As always, a song to go with it. Whenever I think about this topic, and the unwarranted harassment that black artists face, three songs come to mind: “Fuck Tha Police” by N.W.A., “New York City Cops” by The Strokes, and this one:
questions
What album meant the most to you this year?
it doesn’t have to be your favorite album of all time, or even the best. it just has to be one that resonated with you on a personal level.
or if you take offense to me hating xmas music
submit ur fav xmas songs by replying to this email (i would actually love a link to a playlist of just xmas covers by rock bands. the sillier, the better).
concluding remarks
happy holidays, especially to people who don’t celebrate christmas and live in a country where we are force-fed it (i feel u). outside of its “secular” value (the sham is believing that we have somehow made it into a secular holiday), xmas is generally a time of great excess. in his newsletter, Dan Ozzi spoke about physical excess (materialism) and how artists want you to support them outside of buying physical copies of albums or merch. i’ll link it here so that you can read it yourself.
major left turn: i’ve been thinking a lot about bands that release stems and such online for free. it’s immensely fascinating to me, and i think a carry-on from brewing post-internet conversation last week.
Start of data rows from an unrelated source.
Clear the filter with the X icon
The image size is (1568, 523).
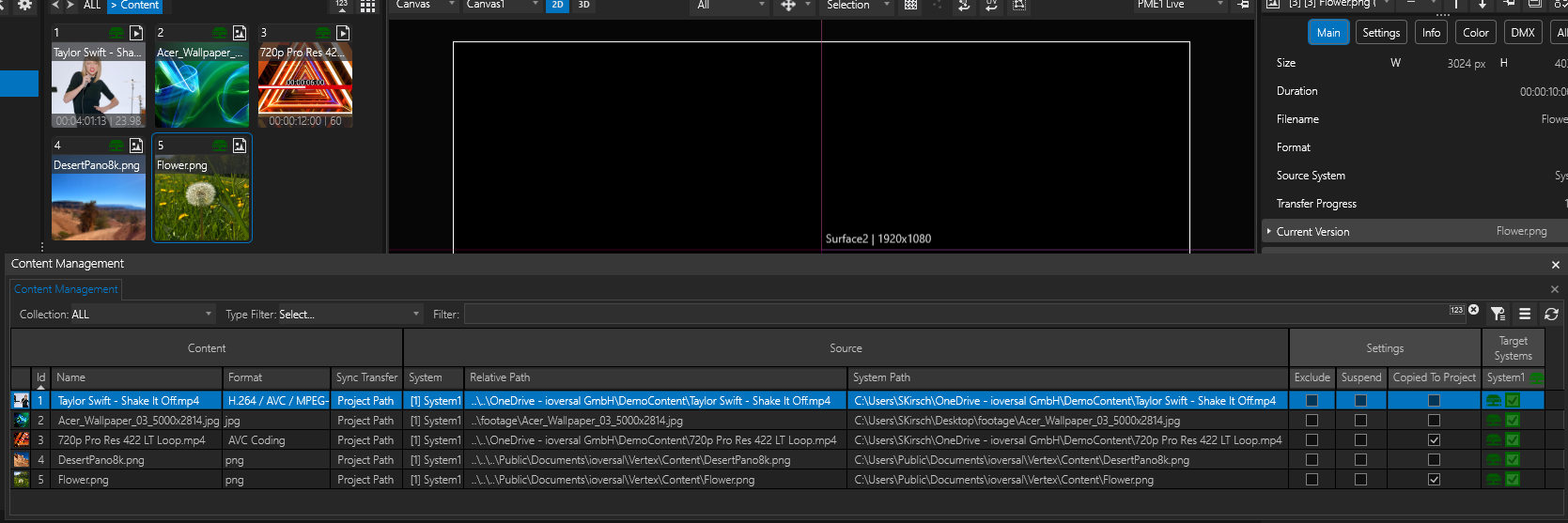click(x=1474, y=310)
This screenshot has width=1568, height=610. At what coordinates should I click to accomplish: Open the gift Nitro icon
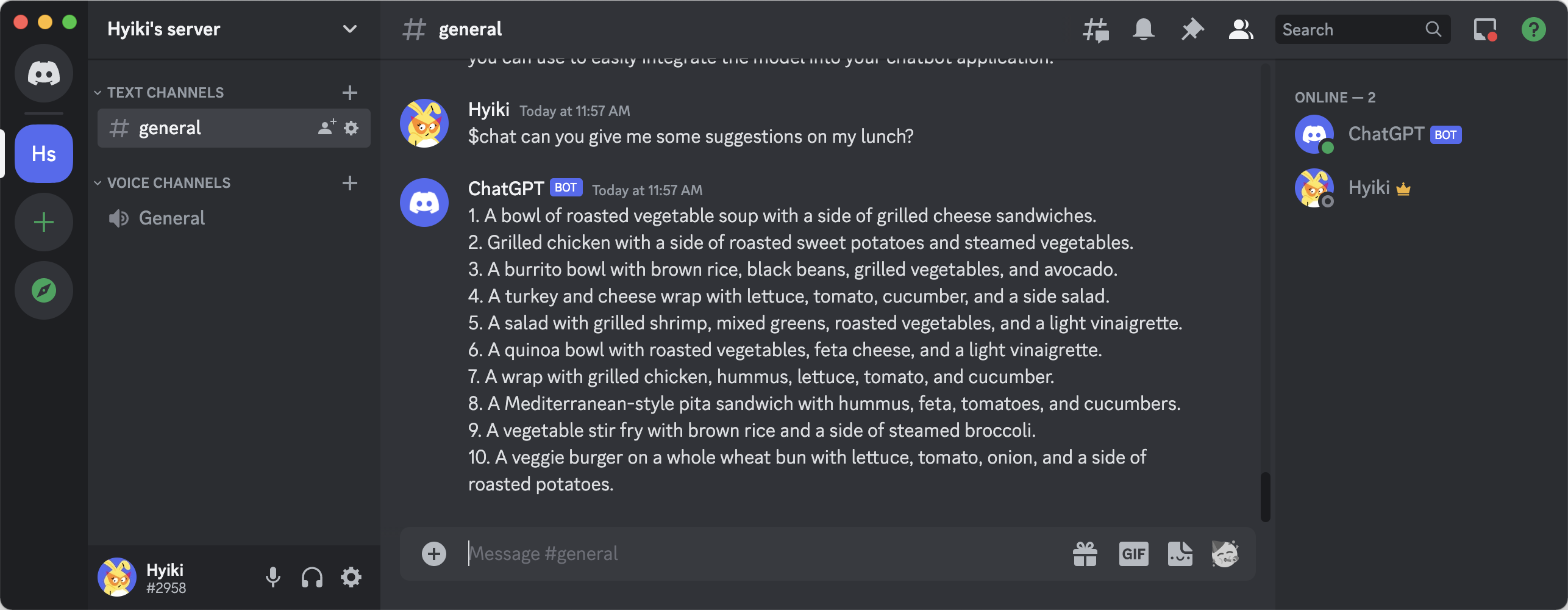click(x=1085, y=554)
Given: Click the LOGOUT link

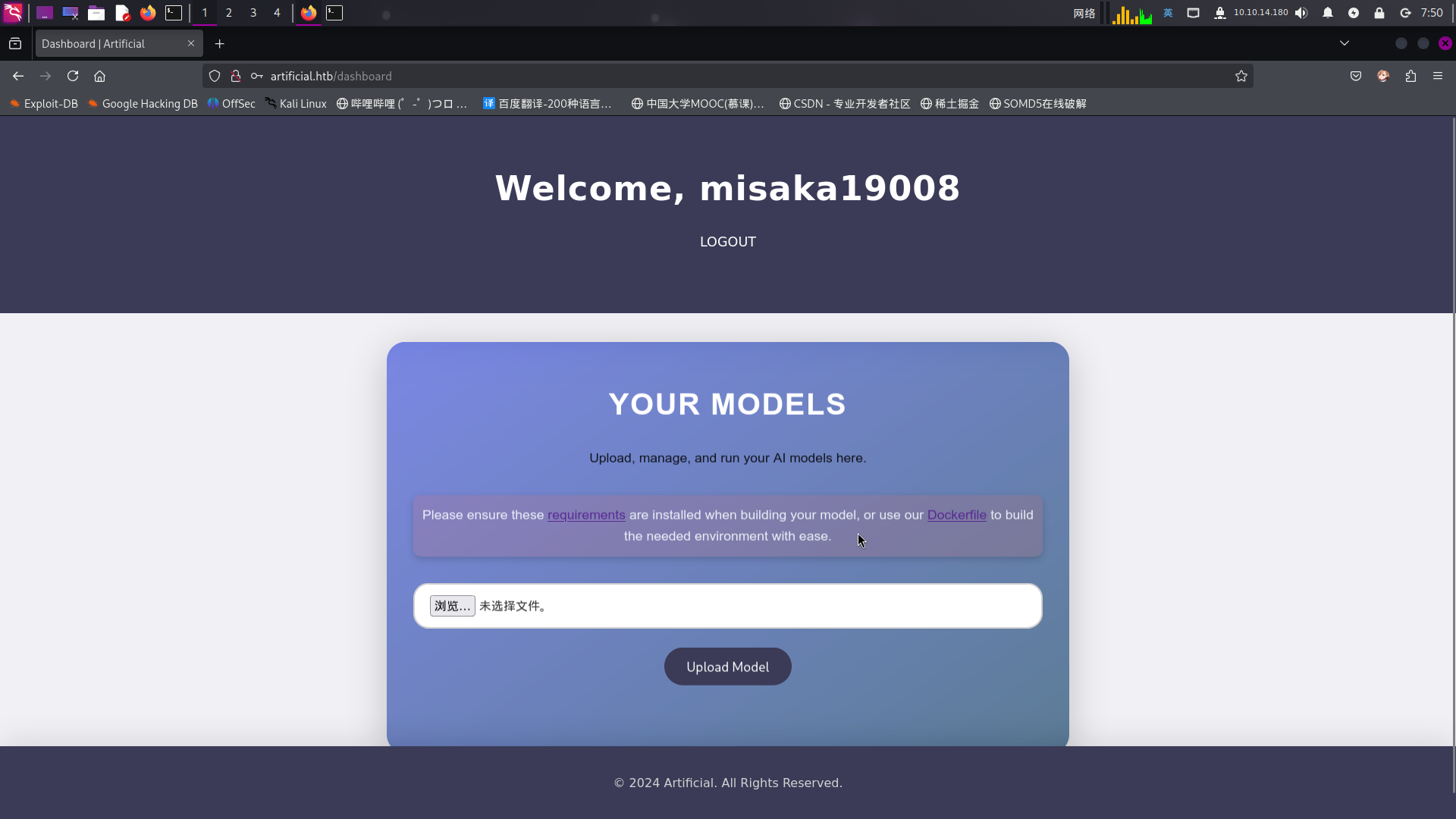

I’m still mulling over those articles, particularly the one by Eli Enis (on 100 gecs), and actually listened to a really interesting podcast that featured him. he mentioned 100 gecs releasing their stems and encouraging fans to toy with their songs in the hopes of eventually aggregating all the different versions for a “remix” album. a few other bands that I know about have released their stems, and i would love to do more reading on this.
this was sent out later than i expected, and the next will follow closely. if ur wild and check ur email on the holidays like me, the next one will (hopefully) be released on nye. till then, go to a show and live dangerously.